- _REQUIREMENT_
Reproduce the listing below in full, substituting "desktop automation agent" for every occurrence of "computer-use agent" and leaving everything else unchanged.

+++

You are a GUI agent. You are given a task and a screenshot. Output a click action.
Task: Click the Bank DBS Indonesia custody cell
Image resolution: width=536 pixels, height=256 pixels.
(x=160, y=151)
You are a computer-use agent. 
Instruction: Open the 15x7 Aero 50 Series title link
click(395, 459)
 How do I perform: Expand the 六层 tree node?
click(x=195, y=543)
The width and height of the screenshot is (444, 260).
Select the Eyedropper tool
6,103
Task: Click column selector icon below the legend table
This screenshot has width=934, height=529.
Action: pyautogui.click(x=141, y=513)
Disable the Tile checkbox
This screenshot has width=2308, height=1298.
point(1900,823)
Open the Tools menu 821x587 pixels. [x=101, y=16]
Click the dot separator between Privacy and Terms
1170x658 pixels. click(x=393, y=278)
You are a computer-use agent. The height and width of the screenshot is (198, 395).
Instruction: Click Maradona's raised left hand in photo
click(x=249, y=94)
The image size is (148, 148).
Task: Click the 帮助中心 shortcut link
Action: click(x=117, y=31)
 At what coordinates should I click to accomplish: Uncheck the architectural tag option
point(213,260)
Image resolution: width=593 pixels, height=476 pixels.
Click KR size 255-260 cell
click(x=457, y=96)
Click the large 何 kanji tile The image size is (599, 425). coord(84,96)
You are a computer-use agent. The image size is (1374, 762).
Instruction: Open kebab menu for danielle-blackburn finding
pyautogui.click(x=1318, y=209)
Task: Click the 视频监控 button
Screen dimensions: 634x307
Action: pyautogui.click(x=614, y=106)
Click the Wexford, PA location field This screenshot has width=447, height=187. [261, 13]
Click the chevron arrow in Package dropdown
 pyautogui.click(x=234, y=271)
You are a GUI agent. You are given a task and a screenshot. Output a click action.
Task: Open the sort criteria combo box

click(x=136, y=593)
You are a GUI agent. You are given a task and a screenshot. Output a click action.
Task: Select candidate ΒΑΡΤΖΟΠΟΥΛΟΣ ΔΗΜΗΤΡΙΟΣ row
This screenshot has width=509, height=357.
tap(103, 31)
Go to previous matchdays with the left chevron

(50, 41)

+++

- _THE RESULT_
You are a GUI agent. You are given a task and a screenshot. Output a click action.
Task: Click the Bank DBS Indonesia custody cell
Image resolution: width=536 pixels, height=256 pixels.
(x=160, y=151)
You are a desktop automation agent. 
Instruction: Open the 15x7 Aero 50 Series title link
click(395, 459)
 How do I perform: Expand the 六层 tree node?
click(x=195, y=543)
The width and height of the screenshot is (444, 260).
Select the Eyedropper tool
6,103
Task: Click column selector icon below the legend table
This screenshot has width=934, height=529.
Action: pyautogui.click(x=141, y=513)
Disable the Tile checkbox
This screenshot has width=2308, height=1298.
point(1900,823)
Open the Tools menu 821x587 pixels. [x=101, y=16]
Click the dot separator between Privacy and Terms
1170x658 pixels. click(x=393, y=278)
You are a desktop automation agent. The height and width of the screenshot is (198, 395).
Instruction: Click Maradona's raised left hand in photo
click(x=249, y=94)
The image size is (148, 148).
Task: Click the 帮助中心 shortcut link
Action: click(x=117, y=31)
 At what coordinates should I click to accomplish: Uncheck the architectural tag option
point(213,260)
Image resolution: width=593 pixels, height=476 pixels.
Click KR size 255-260 cell
click(x=457, y=96)
Click the large 何 kanji tile The image size is (599, 425). coord(84,96)
You are a desktop automation agent. The image size is (1374, 762).
Instruction: Open kebab menu for danielle-blackburn finding
pyautogui.click(x=1318, y=209)
Task: Click the 视频监控 button
Screen dimensions: 634x307
Action: pyautogui.click(x=614, y=106)
Click the Wexford, PA location field This screenshot has width=447, height=187. [261, 13]
Click the chevron arrow in Package dropdown
 pyautogui.click(x=234, y=271)
You are a GUI agent. You are given a task and a screenshot. Output a click action.
Task: Open the sort criteria combo box

click(x=136, y=593)
You are a GUI agent. You are given a task and a screenshot. Output a click action.
Task: Select candidate ΒΑΡΤΖΟΠΟΥΛΟΣ ΔΗΜΗΤΡΙΟΣ row
This screenshot has width=509, height=357.
tap(103, 31)
Go to previous matchdays with the left chevron

(50, 41)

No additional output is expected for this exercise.